In their new study, Tilley and her colleagues reported that 'the most common reason for being AnWj-negative is due to suffering from a hematological disorder or some types of cancer which suppress antigen expression.'
Hematologic diseases, which afflict millions of Americans, include rare genetic disorders, sickle cell disease, conditions related to HIV, and complications from treatments like chemotherapy or blood transfusions.
'Only a very small number of people are AnWj-negative due to a genetic cause,' the team noted. Among them: 'five genetically AnWj negative individuals in the study including a family of Arab-Israelis.'
It's these genetically AnWj-negative patients who will benefit most from Mal's discovery — as new lab tests will be devised to help pair them with the correct blood for any needed transfusions.

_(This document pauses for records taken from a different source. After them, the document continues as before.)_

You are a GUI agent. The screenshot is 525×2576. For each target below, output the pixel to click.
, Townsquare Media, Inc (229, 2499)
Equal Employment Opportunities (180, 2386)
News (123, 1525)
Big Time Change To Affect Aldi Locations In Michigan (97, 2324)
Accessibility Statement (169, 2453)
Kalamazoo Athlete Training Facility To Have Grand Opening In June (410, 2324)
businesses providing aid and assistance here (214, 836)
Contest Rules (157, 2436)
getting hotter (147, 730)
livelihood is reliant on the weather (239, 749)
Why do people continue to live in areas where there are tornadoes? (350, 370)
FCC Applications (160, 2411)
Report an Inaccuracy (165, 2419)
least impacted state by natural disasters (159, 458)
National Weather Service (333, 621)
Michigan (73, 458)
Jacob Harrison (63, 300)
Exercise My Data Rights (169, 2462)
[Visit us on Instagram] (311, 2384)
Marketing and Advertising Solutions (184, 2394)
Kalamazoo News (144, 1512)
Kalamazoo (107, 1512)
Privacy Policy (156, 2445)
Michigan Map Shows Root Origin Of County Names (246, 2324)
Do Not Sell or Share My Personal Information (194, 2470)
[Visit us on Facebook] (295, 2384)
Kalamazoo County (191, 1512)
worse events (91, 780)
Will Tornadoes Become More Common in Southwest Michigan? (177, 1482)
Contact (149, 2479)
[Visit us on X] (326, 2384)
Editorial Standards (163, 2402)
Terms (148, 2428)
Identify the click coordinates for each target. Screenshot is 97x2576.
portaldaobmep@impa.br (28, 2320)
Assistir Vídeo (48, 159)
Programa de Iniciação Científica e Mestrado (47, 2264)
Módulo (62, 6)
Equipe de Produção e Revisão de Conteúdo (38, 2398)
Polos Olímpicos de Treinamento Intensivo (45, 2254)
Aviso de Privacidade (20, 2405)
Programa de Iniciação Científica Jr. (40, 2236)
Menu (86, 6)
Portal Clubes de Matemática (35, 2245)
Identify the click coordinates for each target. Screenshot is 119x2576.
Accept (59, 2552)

Nicole Thornton - the head of the NHSBT’s International Blood Group Reference Laboratory 'Red Cell Reference' - holds a vile of the blood used to crack the 50-year-old AnWj mystery
'Resolving the genetic basis for AnWj has been one of our most challenging projects,' Thornton said.
'Now genotyping tests can be designed to identify genetically AnWj-negative patients and donors. Such tests can be added to the existing genotyping platforms.'
One staffer at Thornton's 'Red Cell Reference,' Philip Brown, explained that he himself had been diagnosed with a form of leukemia about 20 years ago that required life-saving blood transfusions and a bone marrow transplant.
'Anything we can do to make our blood much safer and a better match for patients is a definite step in the right direction,' he said.